=== Work to complete ===
Each line below should be copied exactly as it stands.

=== Records to use ===
"""

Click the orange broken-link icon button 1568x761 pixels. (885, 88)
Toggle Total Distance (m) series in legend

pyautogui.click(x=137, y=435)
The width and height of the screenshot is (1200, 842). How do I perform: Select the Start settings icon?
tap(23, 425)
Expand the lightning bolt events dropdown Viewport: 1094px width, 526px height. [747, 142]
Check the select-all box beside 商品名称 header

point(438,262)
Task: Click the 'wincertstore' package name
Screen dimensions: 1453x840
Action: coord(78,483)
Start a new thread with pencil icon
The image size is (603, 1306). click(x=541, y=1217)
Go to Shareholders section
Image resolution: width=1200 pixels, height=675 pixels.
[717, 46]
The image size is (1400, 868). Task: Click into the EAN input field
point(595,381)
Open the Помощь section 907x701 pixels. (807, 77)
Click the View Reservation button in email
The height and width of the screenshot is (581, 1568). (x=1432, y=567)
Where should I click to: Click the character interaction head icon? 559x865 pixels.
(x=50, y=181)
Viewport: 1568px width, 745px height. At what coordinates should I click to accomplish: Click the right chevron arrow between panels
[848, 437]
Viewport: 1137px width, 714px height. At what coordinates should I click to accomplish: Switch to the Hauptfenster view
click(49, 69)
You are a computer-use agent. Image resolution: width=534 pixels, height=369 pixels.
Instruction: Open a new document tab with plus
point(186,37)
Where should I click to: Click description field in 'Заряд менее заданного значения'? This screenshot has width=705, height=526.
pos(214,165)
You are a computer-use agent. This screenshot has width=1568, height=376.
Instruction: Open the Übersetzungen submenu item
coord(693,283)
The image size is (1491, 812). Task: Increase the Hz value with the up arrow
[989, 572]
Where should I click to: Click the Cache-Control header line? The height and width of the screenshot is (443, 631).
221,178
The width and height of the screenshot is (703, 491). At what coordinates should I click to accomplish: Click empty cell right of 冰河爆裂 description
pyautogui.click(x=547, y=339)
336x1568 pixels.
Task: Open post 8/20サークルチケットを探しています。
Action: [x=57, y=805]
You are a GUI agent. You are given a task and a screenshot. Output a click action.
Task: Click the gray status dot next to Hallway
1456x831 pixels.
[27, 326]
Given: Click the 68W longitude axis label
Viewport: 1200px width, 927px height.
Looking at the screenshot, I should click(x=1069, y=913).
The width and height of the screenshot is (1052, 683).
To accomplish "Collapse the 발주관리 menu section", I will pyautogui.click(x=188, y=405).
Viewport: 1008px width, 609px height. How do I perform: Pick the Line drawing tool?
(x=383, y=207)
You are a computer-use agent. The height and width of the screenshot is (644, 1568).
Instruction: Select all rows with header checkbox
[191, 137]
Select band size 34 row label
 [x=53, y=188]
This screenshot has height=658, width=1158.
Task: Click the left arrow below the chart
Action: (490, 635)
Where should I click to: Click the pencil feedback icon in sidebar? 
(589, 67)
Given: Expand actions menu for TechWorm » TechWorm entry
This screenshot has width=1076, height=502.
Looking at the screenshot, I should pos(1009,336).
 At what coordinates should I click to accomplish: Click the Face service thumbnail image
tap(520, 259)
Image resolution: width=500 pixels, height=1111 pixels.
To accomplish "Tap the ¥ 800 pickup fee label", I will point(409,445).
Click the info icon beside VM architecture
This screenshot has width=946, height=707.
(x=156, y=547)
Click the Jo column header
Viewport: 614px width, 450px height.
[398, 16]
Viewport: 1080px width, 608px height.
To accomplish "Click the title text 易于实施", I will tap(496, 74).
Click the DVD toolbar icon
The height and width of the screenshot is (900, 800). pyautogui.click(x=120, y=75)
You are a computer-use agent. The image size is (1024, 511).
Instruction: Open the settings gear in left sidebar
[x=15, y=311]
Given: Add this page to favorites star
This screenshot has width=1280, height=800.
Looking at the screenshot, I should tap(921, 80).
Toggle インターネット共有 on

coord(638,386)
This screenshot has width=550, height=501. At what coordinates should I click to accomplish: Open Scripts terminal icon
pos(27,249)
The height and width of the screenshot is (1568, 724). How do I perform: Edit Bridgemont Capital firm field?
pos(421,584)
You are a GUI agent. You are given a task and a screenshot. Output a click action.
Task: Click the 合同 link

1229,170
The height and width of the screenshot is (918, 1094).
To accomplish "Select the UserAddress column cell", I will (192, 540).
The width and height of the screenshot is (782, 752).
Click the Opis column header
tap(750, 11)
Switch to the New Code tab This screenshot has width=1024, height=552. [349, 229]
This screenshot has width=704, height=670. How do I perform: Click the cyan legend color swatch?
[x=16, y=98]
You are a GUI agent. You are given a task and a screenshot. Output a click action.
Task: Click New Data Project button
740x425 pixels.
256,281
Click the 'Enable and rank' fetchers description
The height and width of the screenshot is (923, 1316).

"""

=== Answer ===
Click the orange broken-link icon button 1568x761 pixels. (885, 88)
Toggle Total Distance (m) series in legend

pyautogui.click(x=137, y=435)
The width and height of the screenshot is (1200, 842). How do I perform: Select the Start settings icon?
tap(23, 425)
Expand the lightning bolt events dropdown Viewport: 1094px width, 526px height. [747, 142]
Check the select-all box beside 商品名称 header

point(438,262)
Task: Click the 'wincertstore' package name
Screen dimensions: 1453x840
Action: coord(78,483)
Start a new thread with pencil icon
The image size is (603, 1306). click(x=541, y=1217)
Go to Shareholders section
Image resolution: width=1200 pixels, height=675 pixels.
[717, 46]
The image size is (1400, 868). Task: Click into the EAN input field
point(595,381)
Open the Помощь section 907x701 pixels. (807, 77)
Click the View Reservation button in email
The height and width of the screenshot is (581, 1568). (x=1432, y=567)
Where should I click to: Click the character interaction head icon? 559x865 pixels.
(x=50, y=181)
Viewport: 1568px width, 745px height. At what coordinates should I click to accomplish: Click the right chevron arrow between panels
[848, 437]
Viewport: 1137px width, 714px height. At what coordinates should I click to accomplish: Switch to the Hauptfenster view
click(49, 69)
You are a computer-use agent. Image resolution: width=534 pixels, height=369 pixels.
Instruction: Open a new document tab with plus
point(186,37)
Where should I click to: Click description field in 'Заряд менее заданного значения'? This screenshot has width=705, height=526.
pos(214,165)
You are a computer-use agent. This screenshot has width=1568, height=376.
Instruction: Open the Übersetzungen submenu item
coord(693,283)
The image size is (1491, 812). Task: Increase the Hz value with the up arrow
[989, 572]
Where should I click to: Click the Cache-Control header line? The height and width of the screenshot is (443, 631).
221,178
The width and height of the screenshot is (703, 491). At what coordinates should I click to accomplish: Click empty cell right of 冰河爆裂 description
pyautogui.click(x=547, y=339)
336x1568 pixels.
Task: Open post 8/20サークルチケットを探しています。
Action: [x=57, y=805]
You are a GUI agent. You are given a task and a screenshot. Output a click action.
Task: Click the gray status dot next to Hallway
1456x831 pixels.
[27, 326]
Given: Click the 68W longitude axis label
Viewport: 1200px width, 927px height.
Looking at the screenshot, I should click(x=1069, y=913).
The width and height of the screenshot is (1052, 683).
To accomplish "Collapse the 발주관리 menu section", I will pyautogui.click(x=188, y=405).
Viewport: 1008px width, 609px height. How do I perform: Pick the Line drawing tool?
(x=383, y=207)
You are a computer-use agent. The height and width of the screenshot is (644, 1568).
Instruction: Select all rows with header checkbox
[191, 137]
Select band size 34 row label
 [x=53, y=188]
This screenshot has height=658, width=1158.
Task: Click the left arrow below the chart
Action: (490, 635)
Where should I click to: Click the pencil feedback icon in sidebar? 
(589, 67)
Given: Expand actions menu for TechWorm » TechWorm entry
This screenshot has width=1076, height=502.
Looking at the screenshot, I should pos(1009,336).
 At what coordinates should I click to accomplish: Click the Face service thumbnail image
tap(520, 259)
Image resolution: width=500 pixels, height=1111 pixels.
To accomplish "Tap the ¥ 800 pickup fee label", I will point(409,445).
Click the info icon beside VM architecture
This screenshot has width=946, height=707.
(x=156, y=547)
Click the Jo column header
Viewport: 614px width, 450px height.
[398, 16]
Viewport: 1080px width, 608px height.
To accomplish "Click the title text 易于实施", I will tap(496, 74).
Click the DVD toolbar icon
The height and width of the screenshot is (900, 800). pyautogui.click(x=120, y=75)
You are a computer-use agent. The image size is (1024, 511).
Instruction: Open the settings gear in left sidebar
[x=15, y=311]
Given: Add this page to favorites star
This screenshot has width=1280, height=800.
Looking at the screenshot, I should tap(921, 80).
Toggle インターネット共有 on

coord(638,386)
This screenshot has width=550, height=501. At what coordinates should I click to accomplish: Open Scripts terminal icon
pos(27,249)
The height and width of the screenshot is (1568, 724). How do I perform: Edit Bridgemont Capital firm field?
pos(421,584)
You are a GUI agent. You are given a task and a screenshot. Output a click action.
Task: Click the 合同 link

1229,170
The height and width of the screenshot is (918, 1094).
To accomplish "Select the UserAddress column cell", I will (192, 540).
The width and height of the screenshot is (782, 752).
Click the Opis column header
tap(750, 11)
Switch to the New Code tab This screenshot has width=1024, height=552. [349, 229]
This screenshot has width=704, height=670. How do I perform: Click the cyan legend color swatch?
[x=16, y=98]
You are a GUI agent. You are given a task and a screenshot. Output a click action.
Task: Click New Data Project button
740x425 pixels.
256,281
Click the 'Enable and rank' fetchers description
The height and width of the screenshot is (923, 1316).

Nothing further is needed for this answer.